Fig. 2(a) is a front view, and Fig. 2(b) is a bottom view, of the bottle of Fig. 1, showing the movement of the sunken bottom portion 17 drawing upward at the time when the bottle of Fig 1 has been filled with contents at a high temperature, sealed with a cap 21,and cooled, and then encountered with a reduced pressure condition The reversible wall portion 13 is reversibly deformed from the original shape of Fig. 1, i.e., the shape shown by a two-dot chain line in Fig. 2(a), to a shape shown by a dotted line in Fig. 2(a), in the arrowed direction toward the inside of the bottle 1. At that time, with the upward drawing deformation of the sunken bottom portion 17, the liquid level Lf would rise to a height position right beneath the lower end of the neck 2.
The bottom plate of the bottle 1 does not always have a uniform thickness, and since at the time of a decrease in pressure, the upward drawing deformation gradually goes on, the deformation of the reversible wall portion 13 does not go on uniformly along the circumference, but proceeds unevenly while forming several foldlines V. Eventually, the foldlines come to a pattern such as shown in the bottom view of Fig. 2(b).
The pattern of foldlines V shown in Fig 2(b) is merely an example. Depending on individual bottles or the rate of progress of depressurization, a different pattern may appeal, but the pattern has the following common characteristics: Firstly, several foldlines Vr (five in this example) develop in the radial direction, and extend toward the inner peripheral edge of the flat ring portion 14a, which performs the function as a circular rib. Secondly, foldlines Vp develop in the circumferential direction so as to connect between two adjacent points at which the radial foldlines Vr abut on the inner edge of the flat ring portion 14a The area inside of a circumferential foldline Vp and sandwiched between two adjacent radial foldlines Vr (for example, a crosshatched area in Fig. 2(b)) correspond to an area where the inward drawing deformation of the reversible wall portion 13 has made much progress.
When the cap 21 is opened, and the inside of the bottle 1 returns to normal pressure from a reduced pressure condition shown in Fig. 2, the foldlines V become flat and disappear due to the action and effect of the flat ring portion 14a serving as the circular rib, i.e., its elastically restoring action. As a result, the reversible wall portion 13 turns the other way round, the sunken bottom portion 17 restores its original shape shown in Fig. 1(a), and the liquid level Lf goes down.

→ DATA SECTION:
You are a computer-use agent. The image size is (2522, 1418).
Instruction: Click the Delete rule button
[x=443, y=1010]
---
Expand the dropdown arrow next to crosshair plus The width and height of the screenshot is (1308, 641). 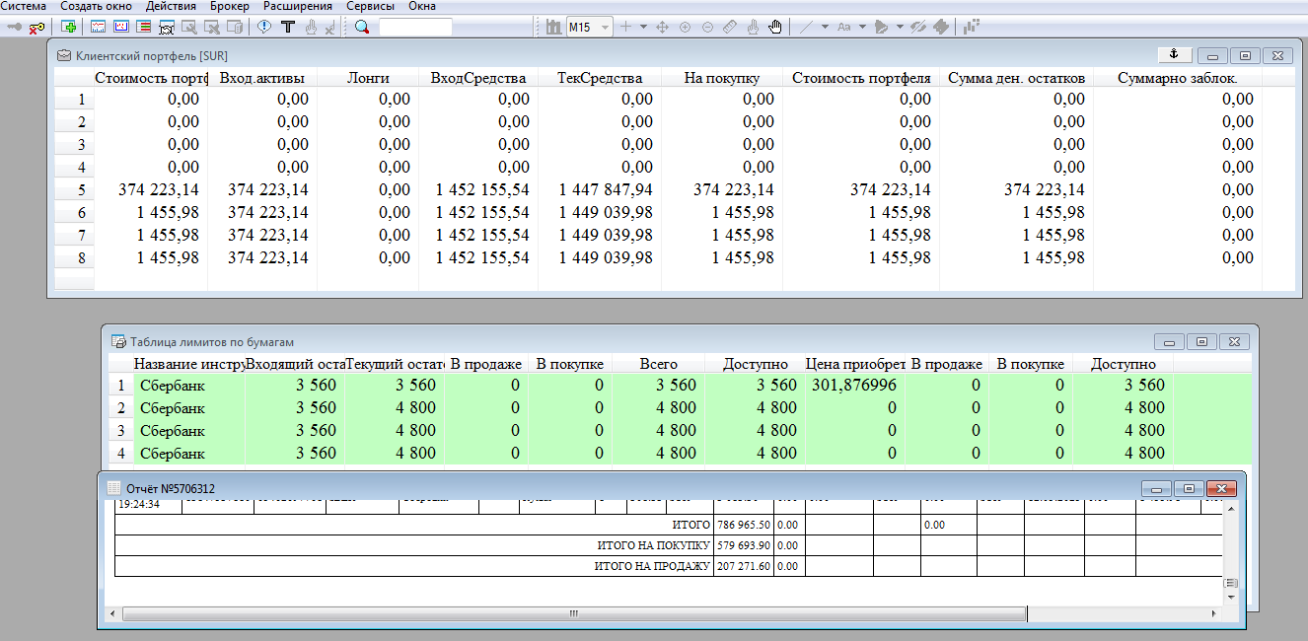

→ TO BE DONE:
a. From the bottle-bottom description, list each part marked with a reference numeral, and give its numeral.
b. Continue the bottle-bottom description after its final sentence.

→ ANSWERS IN ORDER:
a.
- bottle 1
- neck 2
- reversible wall portion 13
- flat ring portion 14a
- sunken bottom portion 17
- cap 21

b.
Fig. 3(a), 3(b), and 3(c) are enlarged vertical sectional views of bottom 5 and its vicinity, showing variations of circular rib wall portion 14 that performs a peripheral rib function. Fig.. 3(a) shows a flat ring portion 14a similar to that of the bottle 1 in Fig. 1. Fig. 3(b) shows a circular groove 14b, and Fig. 3(c) shows a circular step portion 14c All of them can perform the function of eliminating foldlines V that are formed under a reduced pressure condition.
Fig. 4 shows the synthetic resin bottle in the embodiment of this invention. As compared with the bottle of the first example shown in Fig. 1, the bottle in the embodiment is characterized in that three radial ribs 19 are disposed at positions of an equal central angle so as to extend from the central concave portion 16 toward the peripheral foot. Except for these radial ribs 19, the bottle is similar to the bottle of the first embodiment.
Fig. 5(a) is a front view, and Fig 5(b) is a bottom view, of the bottle 1 of Fig. 4, showing a change in the sunken bottom portion 17 observed when the bottle is filled with contents at a high temperature, sealed with the cap 21, and cooled, and allowed to fall into the depressurized state. From the shape shown in Fig 5(a) by a two-dot chain line, the sunken bottom portion 17 draws upward in the inward direction of the bottle 1, as shown by arrows, to perform the vacuum-absorbing function
The bottom view of Fig. 5(b) shows the action-and-effect of radial ribs 19 in the embodiment. The radial ribs 19 thus formed ensure that the foldlines Vr are limited to a specified range in which they extend from the tips of the radial ribs 19 to the inner peripheral edge of the flat ring portion 14a. In other words, the numbers and positions of the foldlines Vr and Vp can be made constant, regardless of individual bottles.. Therefore, it is possible to obtain a constant capacity of upward drawing deformation and to allow a constant level of vacuum-absorbing function to be performed, regardless of individual bottles.
When the cap 21 is opened, and the inside of the bottle 1 returns to normal pressure from a reduced pressure condition shown in Fig. 5, the foldlines V become flat and disappear due to the action-and-effect of the flat ring portion 14a serving as the circular rib, or due to its elastically restoring action.. As a result, the reversible wall portion 13 turns the other way round, the sunken bottom portion 17 restores its original shape shown in Fig. 4, and the liquid level Lf goes down.
Figs. 6(a) and 6(b) show a conventional synthetic resin bottle. As compared with the bottle of the first example shown in Fig 1, the conventional bottle does not have a flat ring portion 14a performing as a circular rib at the connection between the inner peripheral wall portion 115 and the reversible wall portion 113, but the upper end of the inner peripheral wall portion 115 is directly connected to the reversible wall portion 113.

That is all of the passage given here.